● Text provided:
_ _ _ _

[Greasemonkey] Control over metadata include/exclude regular expressions

Matt Sargent matt.sargent at earthlink.net
Thu Dec 8 09:06:47 EST 2005


Everyone seems to be missing the obvious solution: Instead of trying to make 
@include/@exclude do double-duty, just create new meta-tags for regex 
expressions. @rxinclude and @rxexclude, for example. 

On 8 Dec 2005 at 1:13, Bill Donnelly wrote:

> Nevermind.
> 
> A 'simple' regex of /adirectory/ doesn't make sense because
> it will be converted into ^/adirectory/$, which isn't valid. 
> (Gm-metadata-URL-wise)
> (it would need to be: */adirectory/*, which becomes:
> ^.*/adirectory/.*$)
> 
> So it is safe to use both an "^" and a "/" as a first character
> to specify 'complex' regular expressions.

_ _ _ _

● Given records:

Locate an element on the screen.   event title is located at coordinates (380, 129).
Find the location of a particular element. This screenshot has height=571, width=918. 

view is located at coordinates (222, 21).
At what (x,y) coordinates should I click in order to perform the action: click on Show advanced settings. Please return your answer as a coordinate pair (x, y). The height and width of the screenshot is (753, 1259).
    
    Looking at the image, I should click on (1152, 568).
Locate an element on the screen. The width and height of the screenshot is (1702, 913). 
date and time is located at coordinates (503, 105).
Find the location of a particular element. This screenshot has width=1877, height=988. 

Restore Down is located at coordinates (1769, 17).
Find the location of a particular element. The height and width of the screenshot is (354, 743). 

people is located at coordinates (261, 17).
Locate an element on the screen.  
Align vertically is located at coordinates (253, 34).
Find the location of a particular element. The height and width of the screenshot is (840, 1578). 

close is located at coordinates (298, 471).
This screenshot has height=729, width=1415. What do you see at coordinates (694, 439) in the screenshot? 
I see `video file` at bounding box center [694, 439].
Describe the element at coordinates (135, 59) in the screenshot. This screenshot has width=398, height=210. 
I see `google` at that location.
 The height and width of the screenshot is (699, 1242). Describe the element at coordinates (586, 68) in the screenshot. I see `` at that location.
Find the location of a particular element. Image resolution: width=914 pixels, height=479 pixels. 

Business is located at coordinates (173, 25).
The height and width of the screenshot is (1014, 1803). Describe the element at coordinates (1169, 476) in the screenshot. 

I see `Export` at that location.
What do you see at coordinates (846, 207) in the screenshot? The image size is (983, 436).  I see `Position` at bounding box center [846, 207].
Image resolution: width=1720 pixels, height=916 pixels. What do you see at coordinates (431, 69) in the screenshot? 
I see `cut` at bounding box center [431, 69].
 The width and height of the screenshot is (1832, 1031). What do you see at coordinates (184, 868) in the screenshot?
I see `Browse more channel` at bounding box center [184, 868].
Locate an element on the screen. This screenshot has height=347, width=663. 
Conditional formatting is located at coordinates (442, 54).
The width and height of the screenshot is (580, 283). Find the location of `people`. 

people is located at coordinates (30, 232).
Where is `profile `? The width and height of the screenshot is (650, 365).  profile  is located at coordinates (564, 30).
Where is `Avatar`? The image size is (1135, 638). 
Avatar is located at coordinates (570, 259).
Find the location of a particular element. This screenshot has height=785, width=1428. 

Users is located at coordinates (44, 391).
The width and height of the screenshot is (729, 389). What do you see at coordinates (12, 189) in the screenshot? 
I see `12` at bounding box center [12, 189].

_ _ _ _

● What this exercise asks:
1. In the Greasemonkey mailing list message, what two new meta-tags does Matt Sargent suggest for regular expressions?
2. Pick up the Greasemonkey mailing list message right after its last line and keep writing it.
The entries have nothing to do with the Greasemonkey mailing list message.

● Your responses:
1. @rxinclude and @rxexclude

2.
> 
> So I made it now support both types of 'complex' regex's.
> 
> 1)  ^.....$[\TLD]
> 
> 2) /...../[iT]
> 
> Where items in [] are optional. On the second version, it you don't
> specify a flag, it defaults to "i". (as usual ==> ignore case) The T
> flag MUST be capitalized and is special for TLD support.
> 
> While I was at it, I added "**" to simple regex, which is
> translated to ".+" (one or more characters, where ".*" means zero or
> more)
> 
> I tested it, so it should be fine.